■ Text section ■
*** Block opens ***

Review: Additional experiments on a wider range of datasets and scenes would strengthen the evidence for the method’s generalizability and robustness;

Response: Thank you for the suggestion. We have provided additional experiments on DDAD and VOID in Tables 1, 2 attached. Additionally, in Tables 3, 4, 5, 6 attached, we provide experiments on using 3D object sizes, background together with objects, background only, detector features, coordinates and configuration of objects, camera intrinsics, as well as different architecture design choices. Our conclusions from the main paper still hold.

Review: The description of the linear transformation process and the role of text captions need more detail to fully understand the approach.

Response: For each input image, RSA predicts two scalars: scale and shift, given the text description. Then, as shown in Figure 2 in the paper, for a relative depth predicted by a frozen depth model, we take its inverse, multiply it with the predicted scale, and add the predicted shift, to obtain the transformed metric depth prediction (see Sec. 3). The role of text captions serves as input for the model to predict scale. The problem we would like to investigate is whether language can be used as input to infer scale. In this way, we could ground relative depth prediction from SOTA Monocular Depth Estimation models, like Midas or Depth Anything, to metric scale. In practical usage, it would be a human-computer interaction scenario, where humans provide short descriptions of the scene to ground model predictions. For experiments, we use derived text from images to simulate description that humans would provide in real-world scenarios.

*** Block closes ***

■ What you will do ■
[1] Write out everything in the review exchange from "Response: Thank you" down to "paper still hold.".
[2] In the review exchange, what two scalars does RSA predict for each input image?
[3] Do these statements agree with the review exchange? Answer yes or no for each and quote the words that decide it.
(a) Further experiments were run on DDAD and VOID.
(b) The relative depth is multiplied by the predicted scale directly, without taking its inverse first.
(c) The experiments use descriptions written by people.

■ Provided information ■

*** Block opens ***

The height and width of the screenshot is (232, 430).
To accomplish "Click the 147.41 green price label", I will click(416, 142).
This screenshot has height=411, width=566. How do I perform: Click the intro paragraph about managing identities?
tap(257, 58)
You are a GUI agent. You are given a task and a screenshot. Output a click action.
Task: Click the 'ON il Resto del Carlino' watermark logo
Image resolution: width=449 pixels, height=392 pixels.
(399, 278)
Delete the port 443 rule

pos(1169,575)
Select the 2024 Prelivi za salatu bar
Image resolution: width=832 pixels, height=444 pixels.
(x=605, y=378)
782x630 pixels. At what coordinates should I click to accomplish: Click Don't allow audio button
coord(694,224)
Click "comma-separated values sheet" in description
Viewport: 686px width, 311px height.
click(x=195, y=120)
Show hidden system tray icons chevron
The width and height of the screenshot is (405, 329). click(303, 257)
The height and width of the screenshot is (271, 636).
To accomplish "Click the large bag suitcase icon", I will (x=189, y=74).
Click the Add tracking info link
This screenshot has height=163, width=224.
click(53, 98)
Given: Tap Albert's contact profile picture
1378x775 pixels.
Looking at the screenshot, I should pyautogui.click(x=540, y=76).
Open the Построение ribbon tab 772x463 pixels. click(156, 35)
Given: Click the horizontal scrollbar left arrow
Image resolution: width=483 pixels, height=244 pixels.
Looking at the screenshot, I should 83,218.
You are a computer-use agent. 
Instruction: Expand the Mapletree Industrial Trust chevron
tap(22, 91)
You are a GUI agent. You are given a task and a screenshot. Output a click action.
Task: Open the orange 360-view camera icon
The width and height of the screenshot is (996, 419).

*** Block closes ***

■ Answers ■
[1]
Response: Thank you for the suggestion. We have provided additional experiments on DDAD and VOID in Tables 1, 2 attached. Additionally, in Tables 3, 4, 5, 6 attached, we provide experiments on using 3D object sizes, background together with objects, background only, detector features, coordinates and configuration of objects, camera intrinsics, as well as different architecture design choices. Our conclusions from the main paper still hold.

[2] Scale and shift.

[3]
(a) Yes: "We have provided additional experiments on DDAD and VOID in Tables 1, 2 attached."
(b) No: "we take its inverse, multiply it with the predicted scale, and add the predicted shift"
(c) No: "we use derived text from images to simulate description that humans would provide in real-world scenarios."